今年に入って個別銘柄への取材を再開しました。
今までは、各資産運用会社へヒアリングを行っても成果は期待出来ませんでしたが、昨年11月からのREITの復調によって、何か新しい動きかあるのではと期待しての取材です。
そうは言っても全銘柄へ取材することは無理なので、注目する銘柄に限定して訪問していますが、それでも底流での変化が感じ取れます。
今回の取材で共通している点は、市場状況の好転に依存するのではなく、自分たちの努力で何とか維持しようという姿勢です。
この背景には、ここ1年で合併等による銘柄淘汰が進んだことと、それに伴い人材の淘汰も行われた結果ではないかと思います。
REIT誕生からの10年間で40以上の資産運用会社が設立され、私はその大半に訪問し取材しましたが、中にはREITに不向きの人材も散見されました。

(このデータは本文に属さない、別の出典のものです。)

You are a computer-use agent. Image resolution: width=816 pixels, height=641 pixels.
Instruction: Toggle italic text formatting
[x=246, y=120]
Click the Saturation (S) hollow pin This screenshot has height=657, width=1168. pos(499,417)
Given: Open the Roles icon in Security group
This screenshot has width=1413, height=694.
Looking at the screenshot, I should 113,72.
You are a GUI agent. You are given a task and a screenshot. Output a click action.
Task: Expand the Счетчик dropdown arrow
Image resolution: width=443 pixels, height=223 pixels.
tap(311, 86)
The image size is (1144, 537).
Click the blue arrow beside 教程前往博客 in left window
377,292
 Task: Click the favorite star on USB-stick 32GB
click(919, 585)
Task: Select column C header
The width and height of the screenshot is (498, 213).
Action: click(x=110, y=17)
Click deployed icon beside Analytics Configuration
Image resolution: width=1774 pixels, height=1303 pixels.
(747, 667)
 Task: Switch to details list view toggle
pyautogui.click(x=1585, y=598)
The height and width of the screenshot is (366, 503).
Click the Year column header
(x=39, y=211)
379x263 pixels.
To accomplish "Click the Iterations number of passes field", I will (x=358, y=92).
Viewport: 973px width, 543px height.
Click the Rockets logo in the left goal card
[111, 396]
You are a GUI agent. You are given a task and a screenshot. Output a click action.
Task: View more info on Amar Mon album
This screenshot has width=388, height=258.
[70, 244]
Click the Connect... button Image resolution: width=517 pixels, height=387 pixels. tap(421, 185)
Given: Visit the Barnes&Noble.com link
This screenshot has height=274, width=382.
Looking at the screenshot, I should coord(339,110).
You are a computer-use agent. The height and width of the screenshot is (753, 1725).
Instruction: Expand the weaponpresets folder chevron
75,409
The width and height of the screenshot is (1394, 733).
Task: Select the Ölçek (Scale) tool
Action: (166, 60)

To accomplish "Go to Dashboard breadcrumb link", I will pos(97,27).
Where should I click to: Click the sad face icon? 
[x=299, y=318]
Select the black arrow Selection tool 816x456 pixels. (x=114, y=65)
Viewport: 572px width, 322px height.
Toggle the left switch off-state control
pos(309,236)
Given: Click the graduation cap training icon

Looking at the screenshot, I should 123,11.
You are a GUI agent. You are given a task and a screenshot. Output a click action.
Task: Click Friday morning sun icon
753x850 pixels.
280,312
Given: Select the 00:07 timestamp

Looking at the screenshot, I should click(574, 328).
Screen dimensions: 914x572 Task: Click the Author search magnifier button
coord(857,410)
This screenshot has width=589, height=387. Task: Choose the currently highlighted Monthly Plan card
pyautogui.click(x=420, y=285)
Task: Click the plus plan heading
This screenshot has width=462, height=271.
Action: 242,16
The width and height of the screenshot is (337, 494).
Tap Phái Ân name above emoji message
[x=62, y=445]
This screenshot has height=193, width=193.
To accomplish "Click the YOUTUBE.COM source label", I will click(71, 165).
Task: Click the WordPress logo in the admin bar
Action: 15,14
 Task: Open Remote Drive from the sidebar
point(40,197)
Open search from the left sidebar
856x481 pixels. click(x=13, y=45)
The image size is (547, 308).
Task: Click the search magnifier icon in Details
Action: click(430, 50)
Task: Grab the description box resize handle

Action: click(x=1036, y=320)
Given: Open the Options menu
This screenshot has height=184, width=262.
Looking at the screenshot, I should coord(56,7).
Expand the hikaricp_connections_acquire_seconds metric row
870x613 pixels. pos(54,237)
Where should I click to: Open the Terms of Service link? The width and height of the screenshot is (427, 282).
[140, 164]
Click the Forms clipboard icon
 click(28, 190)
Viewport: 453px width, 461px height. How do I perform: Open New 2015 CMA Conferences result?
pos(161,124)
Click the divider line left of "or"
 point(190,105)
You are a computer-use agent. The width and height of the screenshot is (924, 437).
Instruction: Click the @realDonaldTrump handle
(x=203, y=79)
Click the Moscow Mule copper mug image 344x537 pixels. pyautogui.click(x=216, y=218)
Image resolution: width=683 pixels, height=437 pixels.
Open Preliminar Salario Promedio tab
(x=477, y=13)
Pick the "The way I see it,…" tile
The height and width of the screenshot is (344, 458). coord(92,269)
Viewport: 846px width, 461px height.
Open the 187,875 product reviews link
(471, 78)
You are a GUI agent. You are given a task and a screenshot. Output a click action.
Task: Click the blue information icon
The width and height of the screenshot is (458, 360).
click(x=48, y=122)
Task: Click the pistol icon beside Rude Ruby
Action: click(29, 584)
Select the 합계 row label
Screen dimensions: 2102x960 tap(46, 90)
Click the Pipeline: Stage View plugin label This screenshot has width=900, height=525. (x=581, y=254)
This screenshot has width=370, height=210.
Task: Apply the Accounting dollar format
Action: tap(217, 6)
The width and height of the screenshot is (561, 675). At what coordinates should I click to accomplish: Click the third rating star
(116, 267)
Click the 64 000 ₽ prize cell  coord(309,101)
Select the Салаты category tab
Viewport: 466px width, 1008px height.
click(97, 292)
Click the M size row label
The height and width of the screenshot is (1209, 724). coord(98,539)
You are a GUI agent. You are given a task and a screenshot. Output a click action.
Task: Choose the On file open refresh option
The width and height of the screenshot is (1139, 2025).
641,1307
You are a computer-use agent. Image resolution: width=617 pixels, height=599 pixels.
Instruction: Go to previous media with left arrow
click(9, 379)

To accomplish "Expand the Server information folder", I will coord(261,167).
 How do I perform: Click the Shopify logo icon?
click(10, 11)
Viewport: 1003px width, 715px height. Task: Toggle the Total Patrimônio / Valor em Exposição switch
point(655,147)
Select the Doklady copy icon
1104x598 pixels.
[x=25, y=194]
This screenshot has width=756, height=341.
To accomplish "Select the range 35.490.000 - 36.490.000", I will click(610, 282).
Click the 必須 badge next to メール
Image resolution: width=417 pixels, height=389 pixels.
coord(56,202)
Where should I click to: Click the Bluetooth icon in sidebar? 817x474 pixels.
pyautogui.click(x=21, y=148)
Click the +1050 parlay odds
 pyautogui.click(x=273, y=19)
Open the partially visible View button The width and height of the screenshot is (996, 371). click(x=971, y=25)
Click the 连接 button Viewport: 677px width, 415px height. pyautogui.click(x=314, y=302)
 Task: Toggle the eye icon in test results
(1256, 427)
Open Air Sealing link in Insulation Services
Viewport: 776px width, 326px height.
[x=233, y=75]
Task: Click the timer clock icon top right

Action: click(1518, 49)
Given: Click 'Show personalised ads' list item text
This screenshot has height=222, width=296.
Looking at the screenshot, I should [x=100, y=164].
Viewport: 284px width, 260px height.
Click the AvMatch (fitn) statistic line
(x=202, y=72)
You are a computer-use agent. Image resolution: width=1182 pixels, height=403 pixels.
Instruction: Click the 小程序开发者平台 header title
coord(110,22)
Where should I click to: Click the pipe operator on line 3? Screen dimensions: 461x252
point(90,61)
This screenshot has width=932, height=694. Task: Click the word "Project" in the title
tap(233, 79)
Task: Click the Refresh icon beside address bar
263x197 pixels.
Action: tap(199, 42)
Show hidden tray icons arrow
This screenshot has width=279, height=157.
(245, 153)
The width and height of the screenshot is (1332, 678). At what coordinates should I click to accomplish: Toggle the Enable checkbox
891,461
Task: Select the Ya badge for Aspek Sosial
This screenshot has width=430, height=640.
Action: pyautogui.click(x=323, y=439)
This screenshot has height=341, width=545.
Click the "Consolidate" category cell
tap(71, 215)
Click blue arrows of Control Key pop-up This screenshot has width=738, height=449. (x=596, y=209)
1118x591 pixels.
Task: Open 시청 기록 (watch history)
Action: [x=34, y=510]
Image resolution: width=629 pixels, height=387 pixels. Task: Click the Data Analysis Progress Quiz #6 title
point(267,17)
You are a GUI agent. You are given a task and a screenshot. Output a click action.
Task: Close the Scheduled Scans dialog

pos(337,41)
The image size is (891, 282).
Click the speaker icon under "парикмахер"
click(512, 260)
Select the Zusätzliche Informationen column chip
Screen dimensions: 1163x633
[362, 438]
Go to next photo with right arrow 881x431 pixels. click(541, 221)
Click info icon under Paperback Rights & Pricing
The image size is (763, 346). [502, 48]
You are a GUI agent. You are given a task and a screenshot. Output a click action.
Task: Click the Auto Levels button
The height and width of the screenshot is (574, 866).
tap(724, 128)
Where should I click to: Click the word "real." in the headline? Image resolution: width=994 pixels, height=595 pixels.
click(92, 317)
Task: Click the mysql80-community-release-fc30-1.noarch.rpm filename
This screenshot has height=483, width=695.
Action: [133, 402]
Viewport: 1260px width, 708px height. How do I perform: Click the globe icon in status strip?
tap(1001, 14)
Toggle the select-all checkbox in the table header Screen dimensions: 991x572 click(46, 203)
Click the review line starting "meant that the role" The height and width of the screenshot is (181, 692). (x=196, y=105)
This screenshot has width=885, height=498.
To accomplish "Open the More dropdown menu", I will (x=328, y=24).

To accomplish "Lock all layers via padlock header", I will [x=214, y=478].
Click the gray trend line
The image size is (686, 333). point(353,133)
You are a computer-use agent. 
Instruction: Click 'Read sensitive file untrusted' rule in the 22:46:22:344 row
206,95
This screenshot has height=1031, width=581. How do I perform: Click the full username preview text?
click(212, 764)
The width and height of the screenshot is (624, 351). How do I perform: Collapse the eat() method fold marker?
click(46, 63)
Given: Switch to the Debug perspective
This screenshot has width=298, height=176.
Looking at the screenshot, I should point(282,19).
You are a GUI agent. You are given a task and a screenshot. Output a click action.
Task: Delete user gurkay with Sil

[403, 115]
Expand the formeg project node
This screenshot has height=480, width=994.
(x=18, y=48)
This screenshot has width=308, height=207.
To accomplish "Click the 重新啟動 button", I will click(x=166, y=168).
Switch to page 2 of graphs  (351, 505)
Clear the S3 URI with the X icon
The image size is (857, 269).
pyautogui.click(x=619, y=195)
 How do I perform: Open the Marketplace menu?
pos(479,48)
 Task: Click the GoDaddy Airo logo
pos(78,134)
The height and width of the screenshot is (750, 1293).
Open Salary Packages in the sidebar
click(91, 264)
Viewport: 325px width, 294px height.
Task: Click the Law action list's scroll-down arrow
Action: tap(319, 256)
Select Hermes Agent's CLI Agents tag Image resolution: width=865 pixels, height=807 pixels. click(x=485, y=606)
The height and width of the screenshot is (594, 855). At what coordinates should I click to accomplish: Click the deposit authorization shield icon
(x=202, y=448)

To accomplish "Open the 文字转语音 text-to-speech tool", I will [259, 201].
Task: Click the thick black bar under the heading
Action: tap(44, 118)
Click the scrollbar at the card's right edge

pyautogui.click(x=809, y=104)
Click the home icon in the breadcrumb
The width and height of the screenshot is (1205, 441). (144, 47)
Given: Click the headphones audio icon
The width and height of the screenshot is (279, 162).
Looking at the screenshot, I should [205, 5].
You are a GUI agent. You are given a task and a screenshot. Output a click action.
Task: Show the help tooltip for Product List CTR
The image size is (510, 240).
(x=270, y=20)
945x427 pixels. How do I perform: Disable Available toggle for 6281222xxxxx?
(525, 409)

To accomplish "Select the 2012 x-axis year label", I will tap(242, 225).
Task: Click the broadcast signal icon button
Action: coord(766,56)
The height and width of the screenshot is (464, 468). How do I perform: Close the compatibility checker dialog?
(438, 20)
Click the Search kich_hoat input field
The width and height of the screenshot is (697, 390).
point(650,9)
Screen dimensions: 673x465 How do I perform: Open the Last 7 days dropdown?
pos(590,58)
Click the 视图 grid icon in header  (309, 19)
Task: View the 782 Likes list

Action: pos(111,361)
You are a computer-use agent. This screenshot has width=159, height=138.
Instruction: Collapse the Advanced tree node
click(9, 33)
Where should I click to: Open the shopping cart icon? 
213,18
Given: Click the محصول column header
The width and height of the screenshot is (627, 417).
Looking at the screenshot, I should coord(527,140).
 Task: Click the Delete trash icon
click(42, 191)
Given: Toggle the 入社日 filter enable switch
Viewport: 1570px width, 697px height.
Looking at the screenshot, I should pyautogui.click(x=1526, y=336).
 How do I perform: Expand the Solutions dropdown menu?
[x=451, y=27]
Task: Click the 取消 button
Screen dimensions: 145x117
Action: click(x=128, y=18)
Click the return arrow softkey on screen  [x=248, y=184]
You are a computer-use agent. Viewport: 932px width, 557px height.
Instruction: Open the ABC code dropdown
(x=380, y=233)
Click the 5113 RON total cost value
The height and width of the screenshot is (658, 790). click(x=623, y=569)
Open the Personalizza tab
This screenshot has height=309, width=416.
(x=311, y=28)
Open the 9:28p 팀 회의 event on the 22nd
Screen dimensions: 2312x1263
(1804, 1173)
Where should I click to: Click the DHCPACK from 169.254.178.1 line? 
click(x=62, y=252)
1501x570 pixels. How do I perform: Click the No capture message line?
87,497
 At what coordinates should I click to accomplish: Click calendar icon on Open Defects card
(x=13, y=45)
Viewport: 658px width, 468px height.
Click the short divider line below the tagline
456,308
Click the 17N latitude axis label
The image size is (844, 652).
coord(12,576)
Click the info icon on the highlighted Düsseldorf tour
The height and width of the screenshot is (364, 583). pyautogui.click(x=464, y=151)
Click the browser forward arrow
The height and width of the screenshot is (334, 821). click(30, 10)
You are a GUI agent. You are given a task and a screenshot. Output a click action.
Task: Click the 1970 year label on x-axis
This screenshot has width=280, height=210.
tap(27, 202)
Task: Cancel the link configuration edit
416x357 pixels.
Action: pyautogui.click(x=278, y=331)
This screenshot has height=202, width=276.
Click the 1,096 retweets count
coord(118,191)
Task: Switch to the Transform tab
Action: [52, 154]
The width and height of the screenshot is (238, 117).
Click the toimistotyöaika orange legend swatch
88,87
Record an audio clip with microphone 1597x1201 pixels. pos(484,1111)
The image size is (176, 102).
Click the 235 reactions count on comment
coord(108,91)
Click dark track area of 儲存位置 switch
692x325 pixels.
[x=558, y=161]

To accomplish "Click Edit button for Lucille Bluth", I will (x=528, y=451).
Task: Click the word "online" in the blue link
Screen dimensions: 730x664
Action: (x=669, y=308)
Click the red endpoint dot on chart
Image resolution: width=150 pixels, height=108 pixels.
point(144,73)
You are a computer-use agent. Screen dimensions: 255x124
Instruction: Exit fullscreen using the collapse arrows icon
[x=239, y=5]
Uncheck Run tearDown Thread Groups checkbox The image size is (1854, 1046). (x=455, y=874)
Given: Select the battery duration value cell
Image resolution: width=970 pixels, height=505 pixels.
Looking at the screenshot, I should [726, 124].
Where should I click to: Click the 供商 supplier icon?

個人的には、そのような人材ではREITとしての存続は無理であろうと思っていましたが、時を経ると、結局はそのような人達はREITから離れていきました。
従って、今残っている人、これから先も残れる人は淘汰された人達ですからREITの将来にとってプラスになります。
一方、スポンサー交代によって新たな人材がREITに送り込まれましたが、REIT隆盛時のような粗ぽい感じはなく、逆に地味な印象を受けます。
新たにスポンサーになった企業もプレゼンスを強められる状況ではないので、特に目立った動きもありませんが、老舗銘柄への取材の感触ではスポンサー企業との関係が以前より希薄なったような印象も受けます。
これは、REITの独立性が高まりつつあるからだとも言えますので、悪い事ではありません。
こう考えると、新たなスポンサーを迎えた銘柄、これから参入しようとしている企業にとってはお互いの距離感を取るのが難しいのでは思います。
スポンサーに頼りすぎれば、REITの中でも浮いてきますが、かといってスポンサーの協力なしでは再建が出来ませんから、その辺の塩梅が難しそうです。
こういう中で、東急不動産が新たにREITの設立に向けて動いているようですが、果たしてどんな体制で参入してくるのでしょうか。東急不動産のブランドだけに頼らず、資産運用体制をどのように整備してくるのかが注目です。